The firm launched last year by two former partners with Denver-based Zeppelin Development has chosen Denver’s Sunnyside neighborhood for its first acquisition.
Natural Object — founded by ex-Zeppelin execs Justin Croft and Chris Woldum, along with design studio owner Jon Hartman — bought the building at 2839 W. 44th Ave. on Monday.
The two-story, 7,000-square-foot building dates to 1952, and was sold by The Association for Senior Citizens, which bought it in 1995 for $225,000, records show. Croft said the nonprofit used the building for office space.
“It’s a commercial building with some character that borders an established residential area,” Croft said.
Natural Object plans to renovate the structure, preserving the canted storefront to create retail space on the ground floor and office space above. Total project cost, including the purchase price, is about $2 million, Croft said.
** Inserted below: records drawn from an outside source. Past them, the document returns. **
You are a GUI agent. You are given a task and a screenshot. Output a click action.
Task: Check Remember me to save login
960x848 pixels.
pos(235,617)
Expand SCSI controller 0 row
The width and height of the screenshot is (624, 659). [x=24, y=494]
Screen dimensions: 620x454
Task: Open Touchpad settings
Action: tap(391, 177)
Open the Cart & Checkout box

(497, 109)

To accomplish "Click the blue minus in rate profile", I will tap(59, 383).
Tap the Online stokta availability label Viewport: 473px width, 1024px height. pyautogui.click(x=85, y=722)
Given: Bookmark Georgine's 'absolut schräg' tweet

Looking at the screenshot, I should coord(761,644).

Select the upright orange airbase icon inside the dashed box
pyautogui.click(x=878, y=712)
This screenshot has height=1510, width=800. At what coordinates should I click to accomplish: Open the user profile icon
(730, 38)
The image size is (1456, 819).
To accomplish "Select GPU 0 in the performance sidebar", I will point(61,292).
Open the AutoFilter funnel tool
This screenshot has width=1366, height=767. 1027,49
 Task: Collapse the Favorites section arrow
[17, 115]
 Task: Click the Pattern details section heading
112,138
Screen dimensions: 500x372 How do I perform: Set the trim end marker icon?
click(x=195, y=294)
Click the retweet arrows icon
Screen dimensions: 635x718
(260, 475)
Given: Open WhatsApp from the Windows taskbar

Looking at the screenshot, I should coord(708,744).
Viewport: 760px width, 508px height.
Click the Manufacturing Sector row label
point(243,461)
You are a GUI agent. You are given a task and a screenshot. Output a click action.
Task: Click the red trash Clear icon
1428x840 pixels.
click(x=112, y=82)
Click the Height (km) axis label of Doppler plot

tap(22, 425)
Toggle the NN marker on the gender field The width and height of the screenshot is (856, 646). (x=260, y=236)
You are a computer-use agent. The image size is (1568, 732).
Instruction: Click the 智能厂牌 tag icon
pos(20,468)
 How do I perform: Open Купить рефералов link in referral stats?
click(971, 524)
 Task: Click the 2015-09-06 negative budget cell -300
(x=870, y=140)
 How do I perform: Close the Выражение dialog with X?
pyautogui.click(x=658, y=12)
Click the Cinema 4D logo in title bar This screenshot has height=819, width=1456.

Collegiate Peaks Bank provided construction and acquisition financing.
At Zeppelin, Croft and Woldum worked primarily in RiNo, on projects with a sizable retail and restaurant component. Croft said part of the goal of launching Natural Object was to help bring amenities to outlying residential areas.
To that end, he said, Natural Object is in talks with independent retail and food and beverage concepts for the approximately 5,000-square-foot first floor. A portion of the upstairs office space will be used by Natural Object and Wunder Werkz, the design firm that Hartman owns. An additional 1,000 square feet or so will be available for lease.
The acquisition comes nine months after the launch of Natural Object last April. Croft said he and his partners have also been consulting during that period. Clients have included local firms such as McWhinney and Urban Villages as well as California-based Jerico Development in connection with that company’s West Harbor project near the Port of Los Angeles.
Croft said the consulting gave him and his partners “the opportunity to branch out” after doing so much work in RiNo. And it gave them time to scout deals.
“That transition allowed us to be selective with our first development project,” he said.
Croft said Natural Object is interested in both adaptive reuse and ground-up development projects going forward.